Type of Paper: Article
Title: Thermoeconomics and Industrial Ecology, a General Theory
Authors: Antonio Valero, Sergio Usón, César Torres and Alicia D. Valero
Affiliation: CIRCE, Centre of Research for Energy Resources and Consumptions, Universidad de Zaragoza, Zaragoza, Spain; E-Mail: valero@unizar.es
Abstract: Industrial Ecology entails the transformation of industrial processes from linear to closed loop systems: matter and energy flows which were wastes in the first situation, become resources for existing or new processes in the second. Each integration of waste produced in a given process (1) as input for another process (2) causes savings of natural resources: those consumed by (2) and those needed for the transformation of the waste in order to minimize its environmental impact. Besides, Thermoeconomic analysis is a general framework for synthesis, analysis and diagnosis of systems comprising energy and matter flows, by using the concepts of exergy and cost.

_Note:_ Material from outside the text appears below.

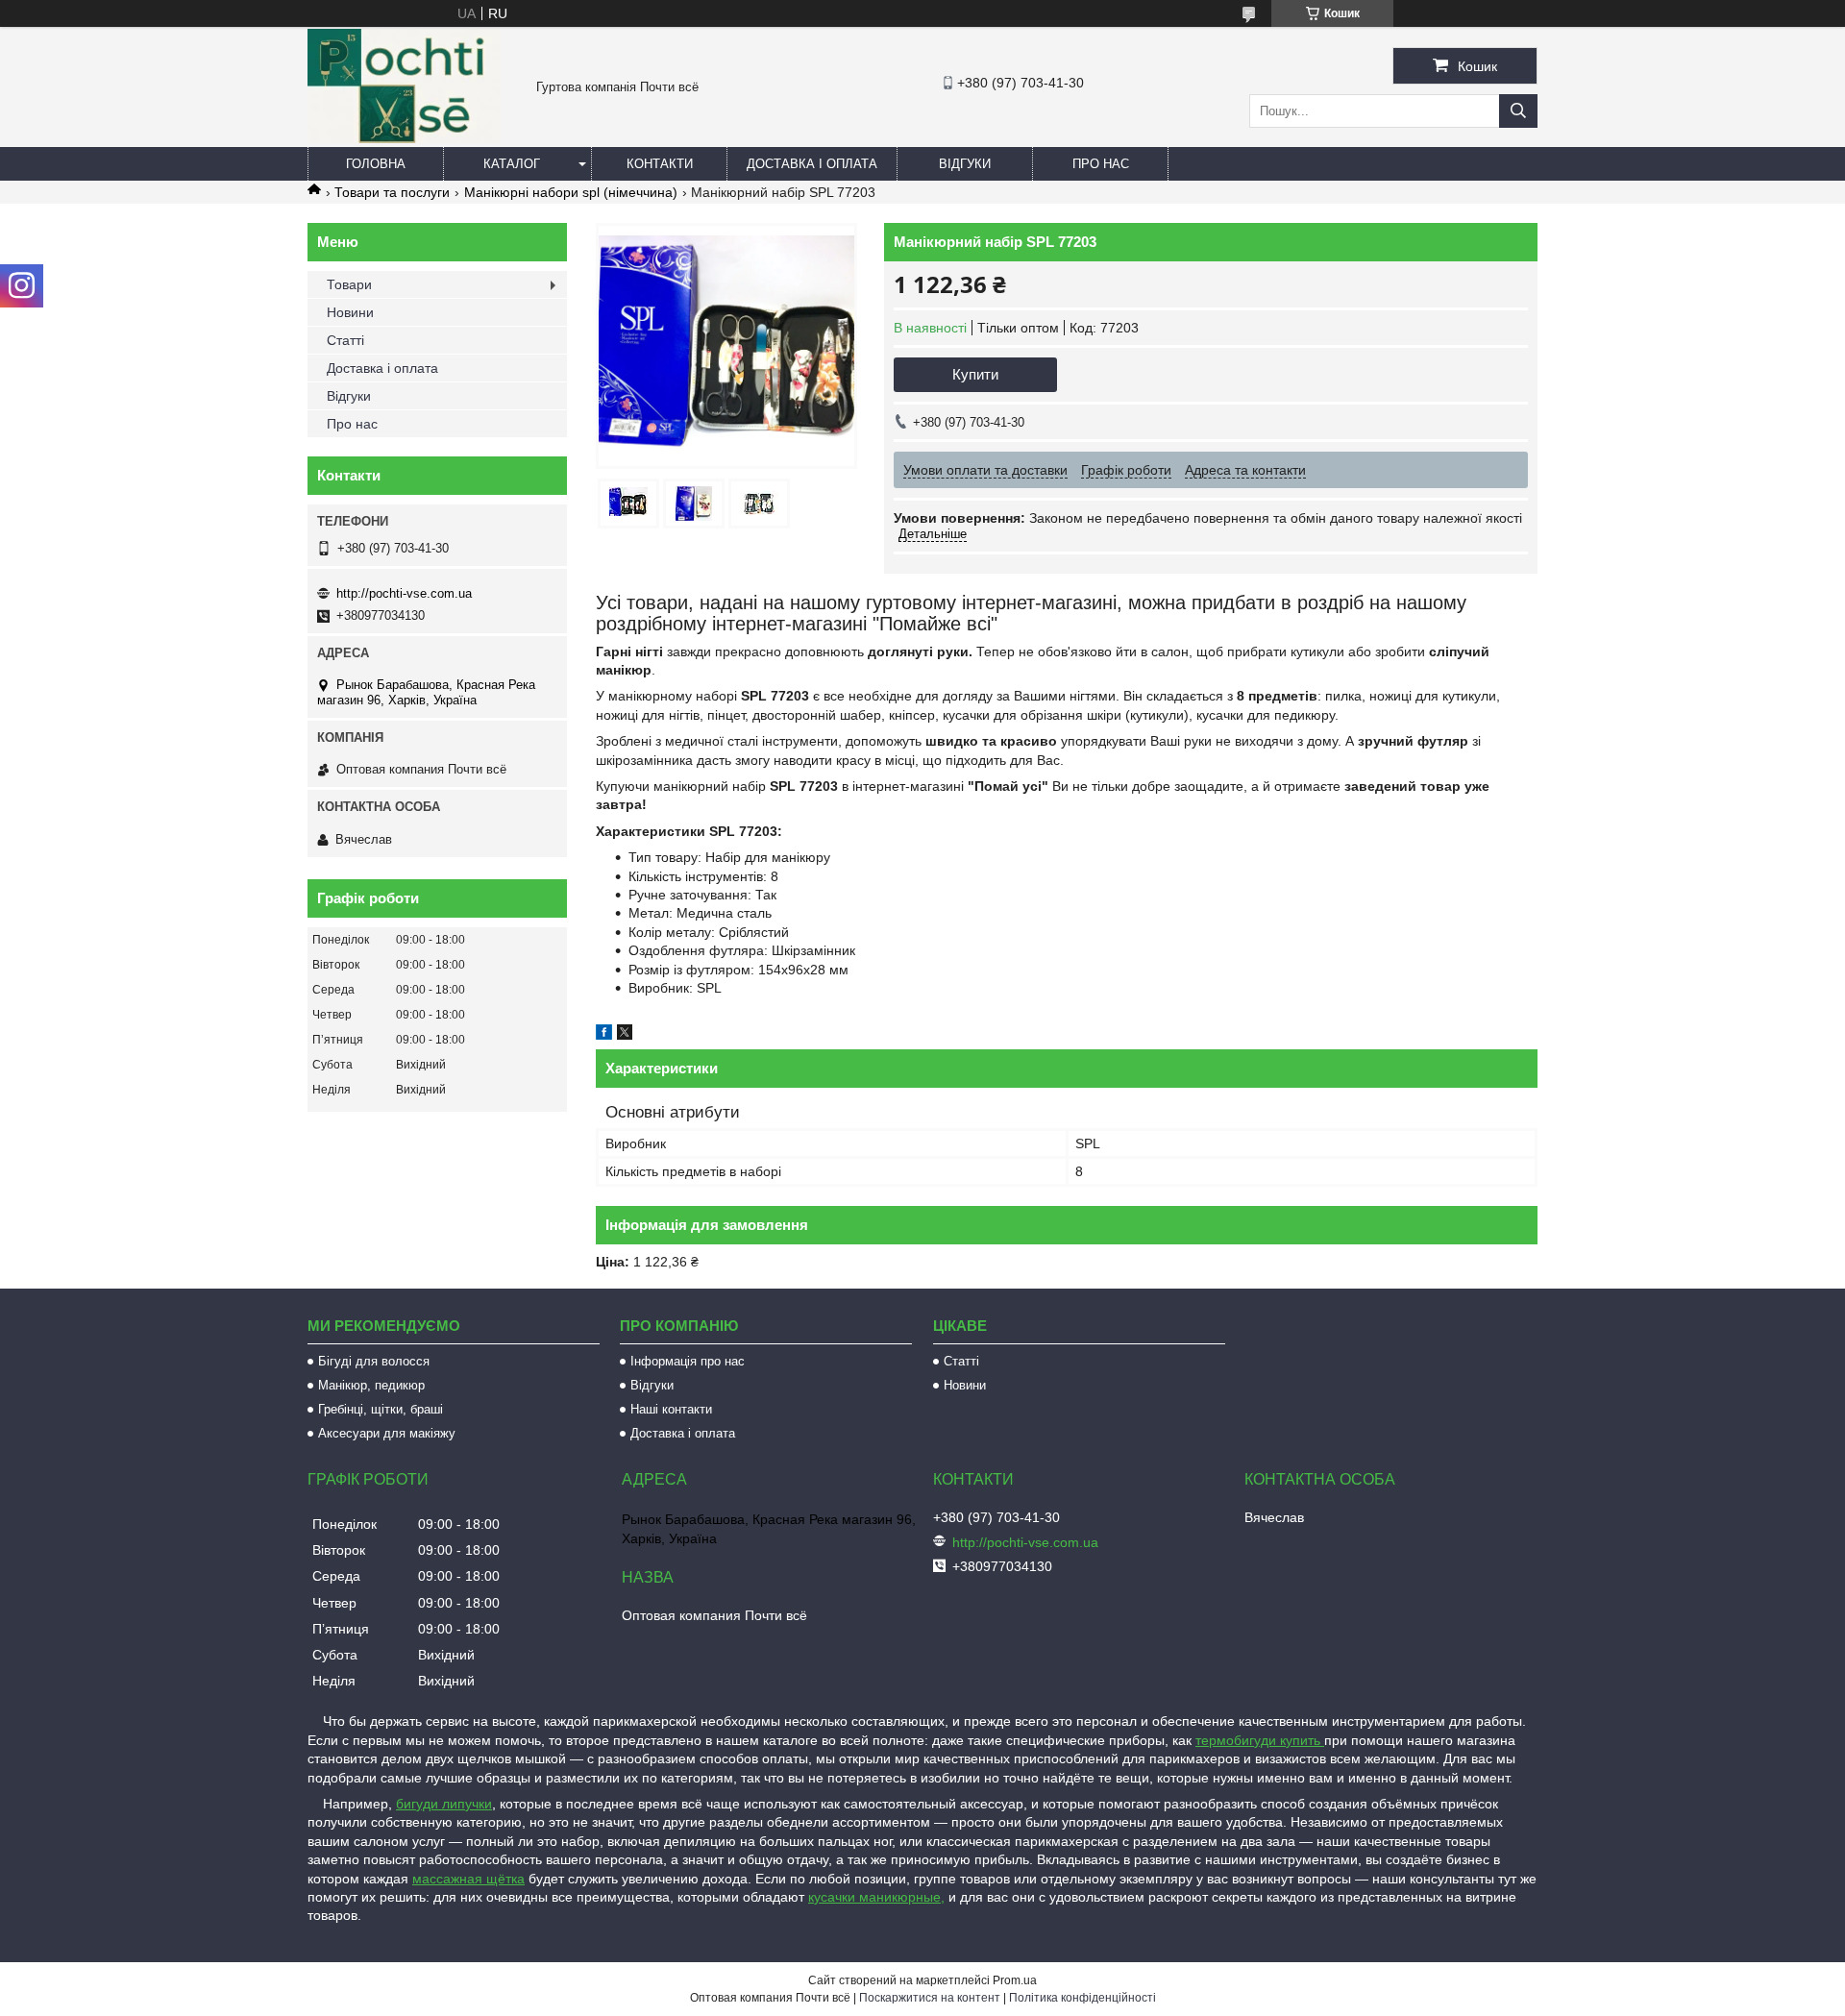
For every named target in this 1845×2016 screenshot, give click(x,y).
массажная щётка (468, 1878)
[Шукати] (1518, 111)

A general theory has been developed that applies exergy and thermoeconomic analyses for the study of flow integration which characterizes Industrial Ecology. Considering the equation F= P+R+I, where F is the vector of fuels entering the components, P for products, R for wastes and I for irreversibilities occurring in a plant production, it is possible to distinguish the productive structure, in which the production process is followed, and the waste structure from where wastes are formed to where they are disposed of. Now, the mathematical case of integrating two or more productive structures and two or more residual structures to finally result in the lowest cost of production is tackled. The formulation developed quantifies the resources saved in relation with the amount and cost of waste recycled, the cost of resource substituted and other parameters related to the treatment processes. Accordingly, the methodology provides a systematic and general approach for the analysis of waste flow integration.
A working example is presented to illustrate the capability of the approach.